Un taxista que en diciembre pasado conducía borracho y se subió a la vereda, en Bernardo de Irigoyen y Moreno, pasará diez días preso. Es la primera vez que un conductor recibe la pena máxima posible por tener más alcohol del permitido en sangre. Se la aplicaron a pedido de un fiscal de la Ciudad, porque le detectaron 2,6 gramos, una cantidad que indica un estado de ebriedad severo. El chofer debía presentarse anoche en la Cárcel de Contraventores de Pompeya para cumplir su condena.
El condenado es un peón de taxi de 30 años que vive en San Telmo. Cerca de la 1.30 de la madrugada del 28 de diciembre pasado, conducía el vehículo que alquilaba por Bernardo de Irigoyen al 300, en el barrio de Monserrat, cuando se subió a la vereda y comenzó a circular sobre ella. Al ver la situación, intervino la Policía y logró detener el auto.
La causa quedó en manos de Federico Villalba Díaz, titular de la Fiscalía en lo Penal, Contravencional y de Faltas Nº 38 de la Ciudad, quién logró que el taxista vaya a juicio por infringir el artículo 111 del Código Contravencional porteño.
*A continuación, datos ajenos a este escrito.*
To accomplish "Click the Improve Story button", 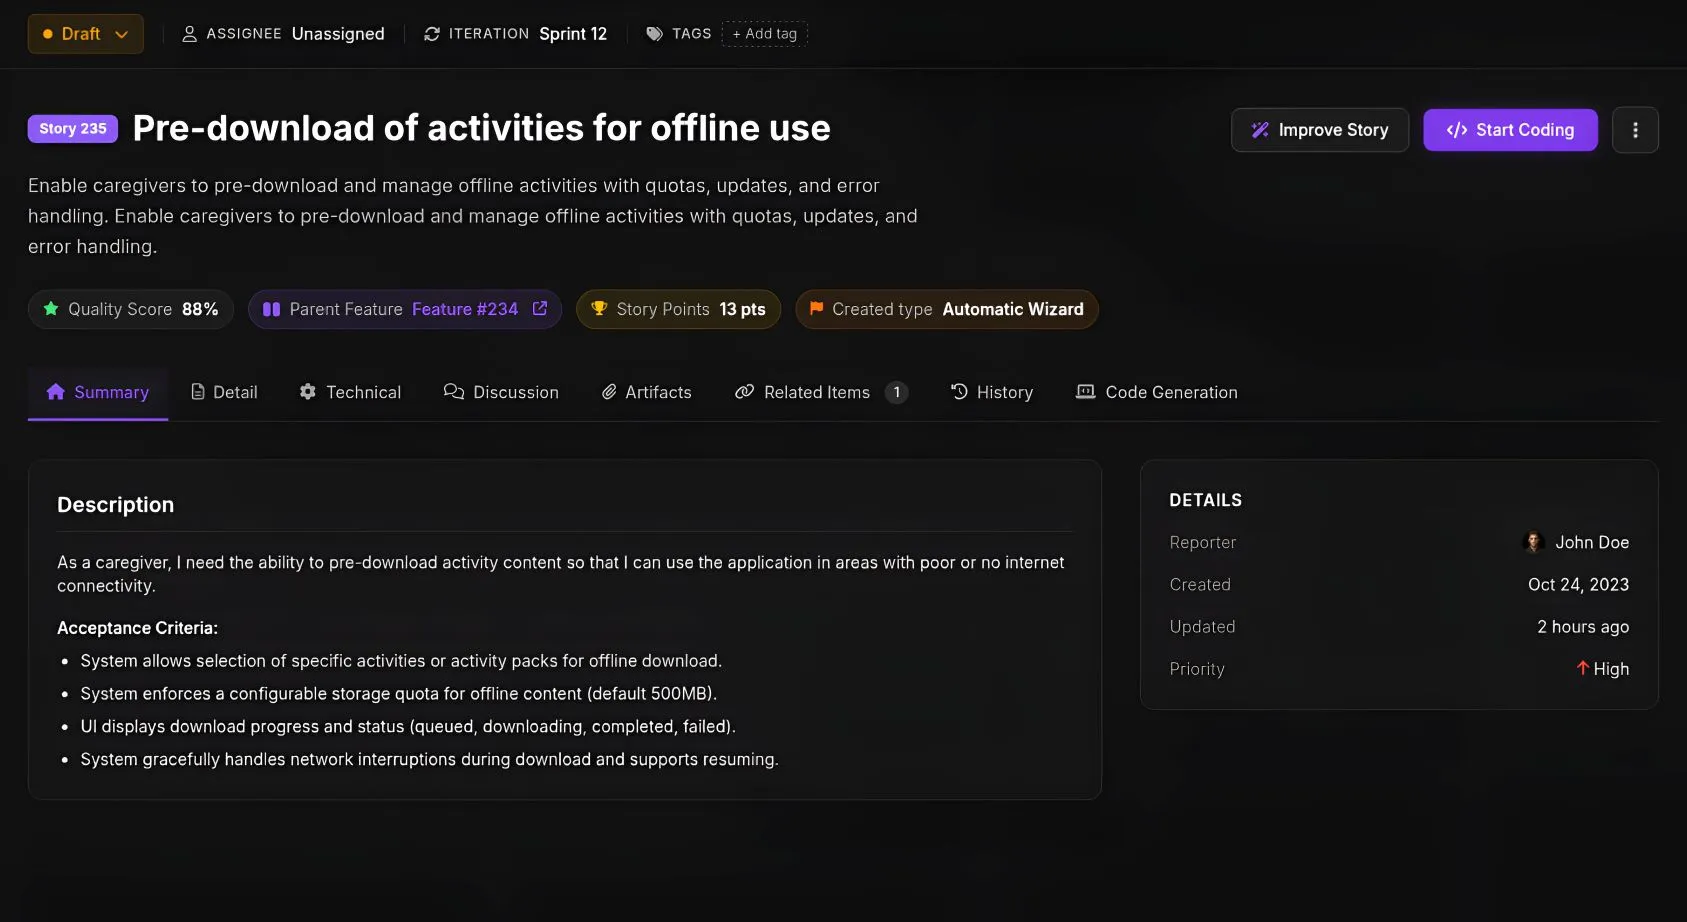I will point(1320,130).
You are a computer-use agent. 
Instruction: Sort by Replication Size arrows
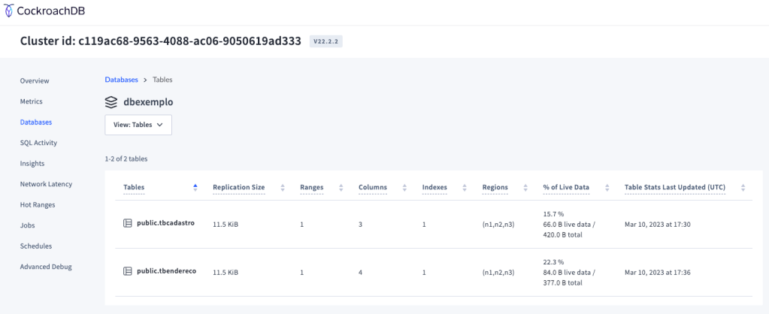point(283,187)
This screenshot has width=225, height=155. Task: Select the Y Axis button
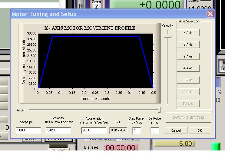[188, 45]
Este artículo establece una multa de $ 200 a $ 2.000 o una pena de entre uno y diez días de arresto para el que conduce en estado de ebriedad o bajo los efectos de estupefacientes. Y según la ley, para los conductores particulares, el máximo de alcohol permitido es de 0,5 gramos, para los motociclistas 0,2 y para los profesionales, 0.